Rencontre avec Marie Vialle: la femme, un Homme comme un autre


Marie Vialle dans Princesse Vieille Reine.

Actrice et metteur en scène française, Marie Vialle jouait en début d'année dans deux pièces à Paris: Princesse Vieille Reine, pièce de Pascal Quignard écrite pour elle et dont elle est metteur en scène et unique actrice, au Théâtre du Rond-Point; Ivanov d’Anton Tchekhov, monté par Luc Bondy, dans lequel elle incarnait la Babakina, à l’Odéon. Deux pièces que nous avons vues, en sortie scolaire.

Deux rôles totalement différents, mais deux rôles forts, transmetteurs d’un puissant message. Rencontre.

C’est votre troisième collaboration avec Pascal Quignard (après Le nom sur le bout de la langue et Le triomphe du temps), écrivain français lauréat du prix Goncourt 2002. Qu’est-ce qui vous a poussé à adapter ses textes au théâtre ?

Le nom sur le bout de la langue j’ai juste eu envie de le faire, donc j’ai écrit à Pascal, j’ai trouvé une salle et j’ai monté cette pièce. Pour Princesse Vieille Reine, l’idée qu’il y ait 5 contes différents mais une seule femme m’a séduit. On peut se dire tout ce qu’on veut, que je suis une petite fille qui se déguise, une femme qui change, une femme qui s’invente des histoires. Dans les contes on pense de suite à un narrateur mais ici j’ai choisi d’être seule car j’avais envie de jouer comme les petits enfants : « toi tu fais ci et ça ». Ils jouent, parlent, expliquent sans s’arrêter. C’est pas philosophique, c’est complètement libre ! Dans les textes de Pascal Quignard les dialogues sont rapportés. C’est la liberté…

Actuellement vous jouez aussi au théâtre de l’Odéon, théâtre de l’Europe, dans Ivanov de Tchekhov; vous y interprétez la Babakina. Une préférence entre ces deux rôles ?

──────

#### TÂCHES À RÉALISER:
a. Dans l'entretien avec Marie Vialle, quel personnage incarne-t-elle dans Ivanov ?
b. Poursuivez, s'il vous plaît, l'entretien avec Marie Vialle juste après sa dernière phrase.

#### JEU DE DONNÉES:
──────

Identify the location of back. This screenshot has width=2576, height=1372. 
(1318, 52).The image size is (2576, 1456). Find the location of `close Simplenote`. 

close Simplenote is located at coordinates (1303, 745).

──────

#### RÉPONSES ATTENDUES:
a. La Babakina.

b.
Non, ils sont bien trop différents. Dans Ivanov, tous les personnages sont relatifs les uns aux autres. Dans Princesse Vieille Reine ce ne sont pas les femmes par rapport aux hommes, elles ne sont pas là en réponse, ça part toujours de leurs désirs. C’est cela qui m’intéressait vraiment. J’ai trouvé très beau qu’un homme parle de femmes. Ce n’est pas une femme qui revendique quelque chose, ce n’est pas violent ni complexe, c’est du plaisir, de la jouissance : c’est la magie de Quignard... Au début, j’avais un préjugé sur m’habiller et me maquiller, des gestes très féminins, finalement, on tourne le miroir vers soi-même pour découvrir ses propres désirs et c’est en montant la pièce que je l’ai réellement découverte. Et puis le public est différent, donc le jeu change et selon l’écoute on s’adapte, inconsciemment.

Monter sur scène devant une centaine de personnes fait-il peur ? Oublier un mot par exemple, comment réagissez-vous ?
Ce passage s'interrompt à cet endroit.